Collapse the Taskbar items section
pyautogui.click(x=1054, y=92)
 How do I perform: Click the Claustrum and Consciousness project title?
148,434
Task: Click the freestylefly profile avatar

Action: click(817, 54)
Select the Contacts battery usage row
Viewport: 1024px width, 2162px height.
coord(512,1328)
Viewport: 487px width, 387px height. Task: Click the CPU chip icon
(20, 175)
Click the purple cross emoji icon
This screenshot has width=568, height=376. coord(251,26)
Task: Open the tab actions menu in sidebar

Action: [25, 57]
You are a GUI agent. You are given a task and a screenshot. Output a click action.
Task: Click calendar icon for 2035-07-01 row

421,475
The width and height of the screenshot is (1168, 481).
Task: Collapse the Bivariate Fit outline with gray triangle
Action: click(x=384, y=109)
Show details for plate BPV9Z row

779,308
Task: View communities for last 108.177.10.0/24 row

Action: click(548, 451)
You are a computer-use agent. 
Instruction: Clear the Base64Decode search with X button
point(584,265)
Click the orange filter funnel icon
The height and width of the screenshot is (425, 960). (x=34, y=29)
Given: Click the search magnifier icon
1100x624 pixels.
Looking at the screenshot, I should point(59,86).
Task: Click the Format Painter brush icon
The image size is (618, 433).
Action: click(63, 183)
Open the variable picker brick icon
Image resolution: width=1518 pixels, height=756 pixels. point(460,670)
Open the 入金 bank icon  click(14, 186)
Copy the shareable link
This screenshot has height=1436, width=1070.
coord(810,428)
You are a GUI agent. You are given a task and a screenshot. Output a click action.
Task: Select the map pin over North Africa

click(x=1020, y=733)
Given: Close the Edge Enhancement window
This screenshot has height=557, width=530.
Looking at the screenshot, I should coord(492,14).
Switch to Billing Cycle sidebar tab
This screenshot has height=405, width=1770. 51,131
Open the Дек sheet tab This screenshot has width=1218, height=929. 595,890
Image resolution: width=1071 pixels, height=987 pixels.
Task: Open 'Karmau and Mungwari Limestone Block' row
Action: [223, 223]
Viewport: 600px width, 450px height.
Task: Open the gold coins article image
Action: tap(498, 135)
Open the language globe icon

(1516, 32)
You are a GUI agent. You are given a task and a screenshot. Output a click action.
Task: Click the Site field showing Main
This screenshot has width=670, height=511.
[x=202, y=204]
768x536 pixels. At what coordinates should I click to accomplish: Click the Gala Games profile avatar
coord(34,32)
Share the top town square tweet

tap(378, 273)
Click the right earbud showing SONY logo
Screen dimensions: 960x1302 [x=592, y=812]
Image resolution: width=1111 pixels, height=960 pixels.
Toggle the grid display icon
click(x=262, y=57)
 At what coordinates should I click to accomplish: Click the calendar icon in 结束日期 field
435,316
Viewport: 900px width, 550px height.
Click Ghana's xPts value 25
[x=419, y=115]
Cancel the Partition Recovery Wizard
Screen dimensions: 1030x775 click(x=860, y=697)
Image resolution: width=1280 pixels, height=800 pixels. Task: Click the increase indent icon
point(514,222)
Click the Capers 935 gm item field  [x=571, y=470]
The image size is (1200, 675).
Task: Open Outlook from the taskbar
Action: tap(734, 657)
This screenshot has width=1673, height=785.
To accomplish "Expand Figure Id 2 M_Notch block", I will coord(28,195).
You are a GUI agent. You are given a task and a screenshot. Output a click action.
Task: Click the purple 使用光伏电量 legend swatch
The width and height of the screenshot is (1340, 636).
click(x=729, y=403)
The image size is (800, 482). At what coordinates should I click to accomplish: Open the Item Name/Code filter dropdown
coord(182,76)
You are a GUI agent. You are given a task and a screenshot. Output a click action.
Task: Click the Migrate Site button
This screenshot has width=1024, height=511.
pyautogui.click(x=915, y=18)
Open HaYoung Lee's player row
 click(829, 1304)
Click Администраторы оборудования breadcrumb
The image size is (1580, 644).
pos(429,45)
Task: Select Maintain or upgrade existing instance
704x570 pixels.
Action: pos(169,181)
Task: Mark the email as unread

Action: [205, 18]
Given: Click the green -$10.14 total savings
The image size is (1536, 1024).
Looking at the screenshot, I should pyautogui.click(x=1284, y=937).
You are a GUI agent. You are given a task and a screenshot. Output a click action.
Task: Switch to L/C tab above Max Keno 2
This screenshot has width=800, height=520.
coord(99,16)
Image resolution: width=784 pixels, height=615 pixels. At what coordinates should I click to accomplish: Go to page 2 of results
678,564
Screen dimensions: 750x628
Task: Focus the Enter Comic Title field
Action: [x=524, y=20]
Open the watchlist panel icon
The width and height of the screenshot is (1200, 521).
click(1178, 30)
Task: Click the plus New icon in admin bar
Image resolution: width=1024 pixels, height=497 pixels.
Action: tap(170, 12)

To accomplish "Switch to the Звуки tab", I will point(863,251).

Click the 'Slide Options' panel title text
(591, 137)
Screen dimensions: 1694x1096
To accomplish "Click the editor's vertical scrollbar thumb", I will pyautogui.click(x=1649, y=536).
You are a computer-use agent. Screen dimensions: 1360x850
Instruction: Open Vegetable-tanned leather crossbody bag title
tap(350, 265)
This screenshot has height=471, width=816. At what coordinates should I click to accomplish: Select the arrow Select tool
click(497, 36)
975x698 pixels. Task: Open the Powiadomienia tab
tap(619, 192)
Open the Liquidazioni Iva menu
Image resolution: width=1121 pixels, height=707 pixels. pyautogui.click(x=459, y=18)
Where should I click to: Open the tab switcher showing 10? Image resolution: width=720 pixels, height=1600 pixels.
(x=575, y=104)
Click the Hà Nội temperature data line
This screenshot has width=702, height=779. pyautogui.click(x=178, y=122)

## ASSIGNED TASK
Copy each line from the records above that includes the string "will".

## REPLY TO THE EXERCISE
To accomplish "Expand Figure Id 2 M_Notch block", I will coord(28,195).
To accomplish "Switch to the Звуки tab", I will point(863,251).
To accomplish "Click the editor's vertical scrollbar thumb", I will pyautogui.click(x=1649, y=536).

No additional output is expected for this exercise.